▶ Your goal
Exact copy, no pictures: repeat the data that follows.

▶ Dataset excerpts
%%

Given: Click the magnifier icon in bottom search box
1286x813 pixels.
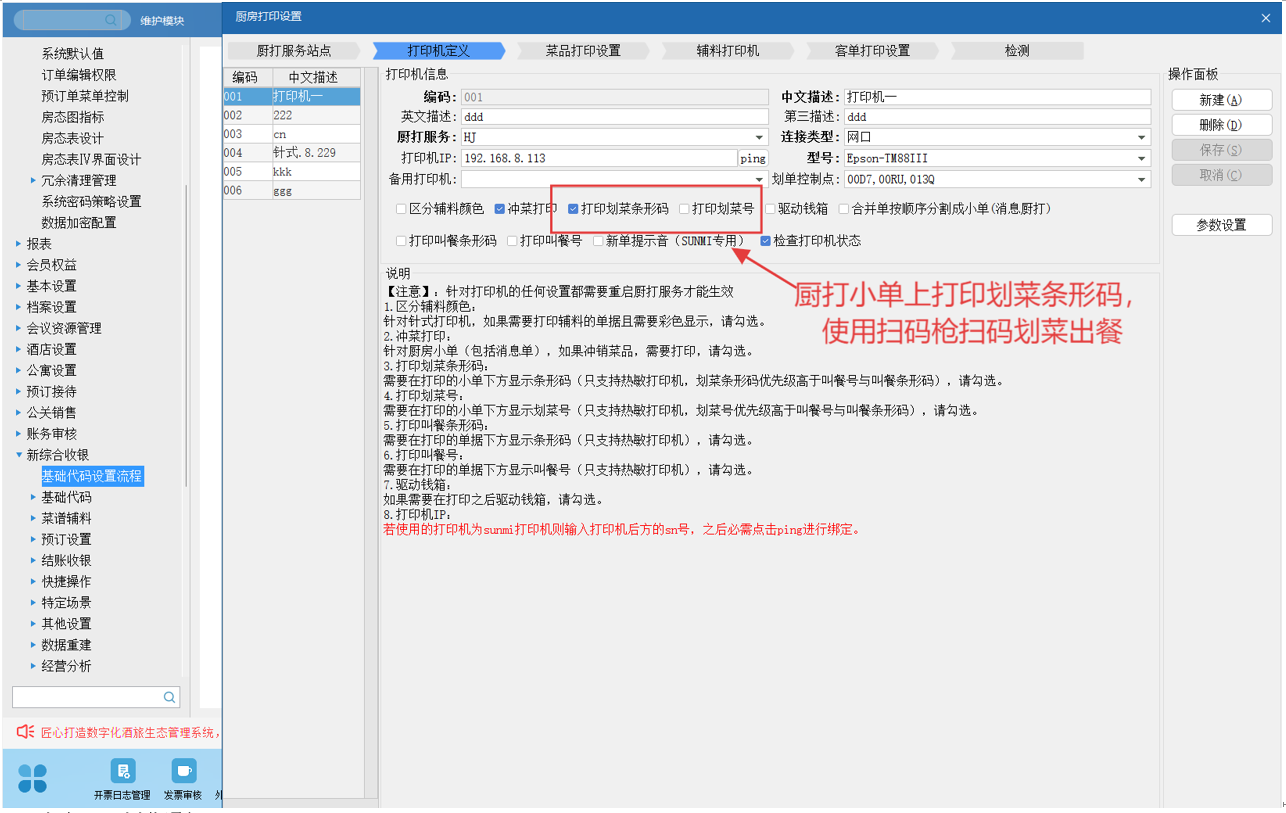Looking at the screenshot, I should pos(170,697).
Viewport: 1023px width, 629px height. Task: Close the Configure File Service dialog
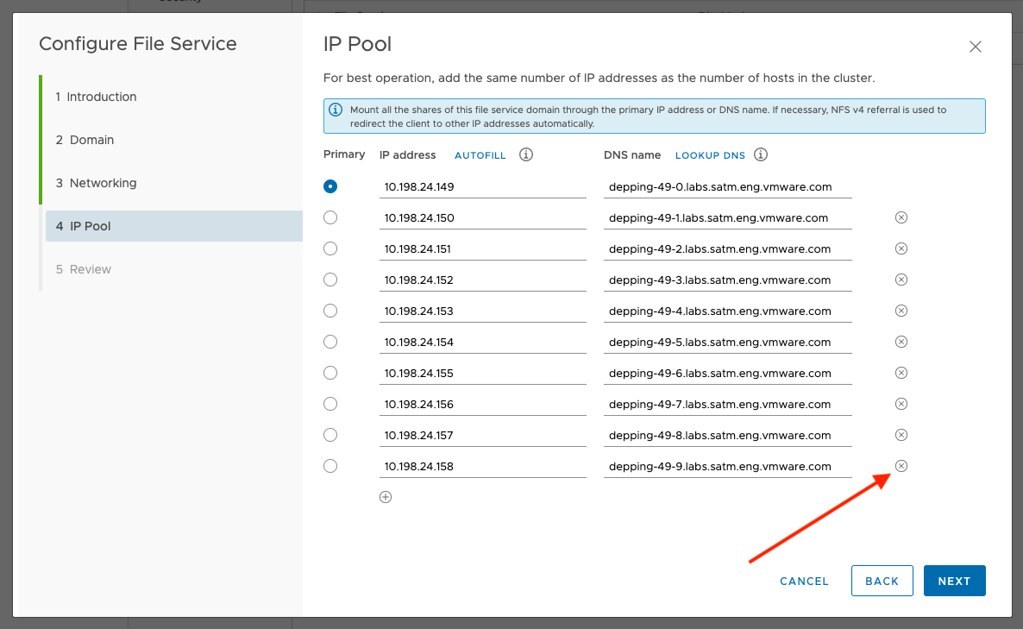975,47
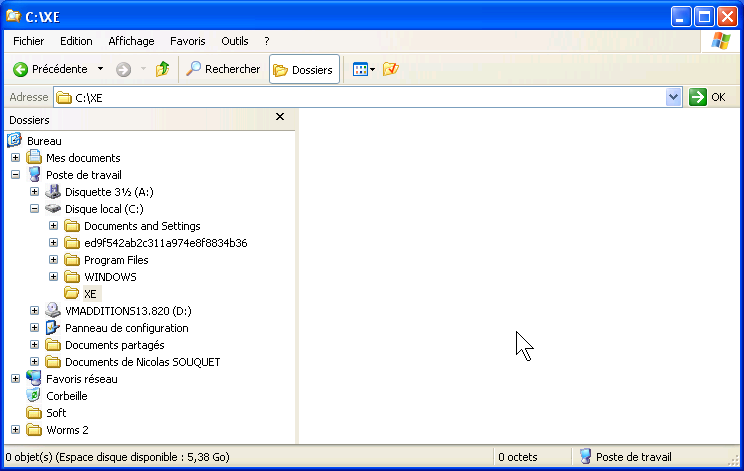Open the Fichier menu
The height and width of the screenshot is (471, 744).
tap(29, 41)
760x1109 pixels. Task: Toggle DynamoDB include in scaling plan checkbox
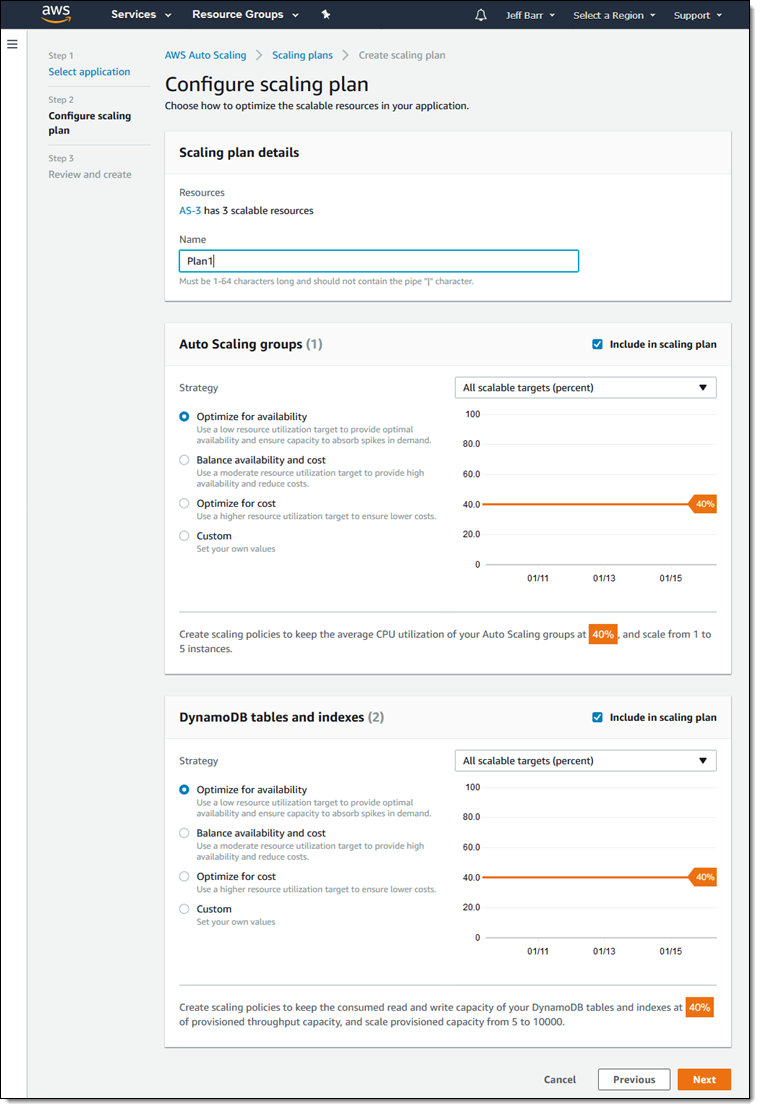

%%

▶ Task result
Given: Click the magnifier icon in bottom search box
1286x813 pixels.
Looking at the screenshot, I should pos(170,697).
Viewport: 1023px width, 629px height. Task: Close the Configure File Service dialog
975,47
Open the Fichier menu
The height and width of the screenshot is (471, 744).
tap(29, 41)
760x1109 pixels. Task: Toggle DynamoDB include in scaling plan checkbox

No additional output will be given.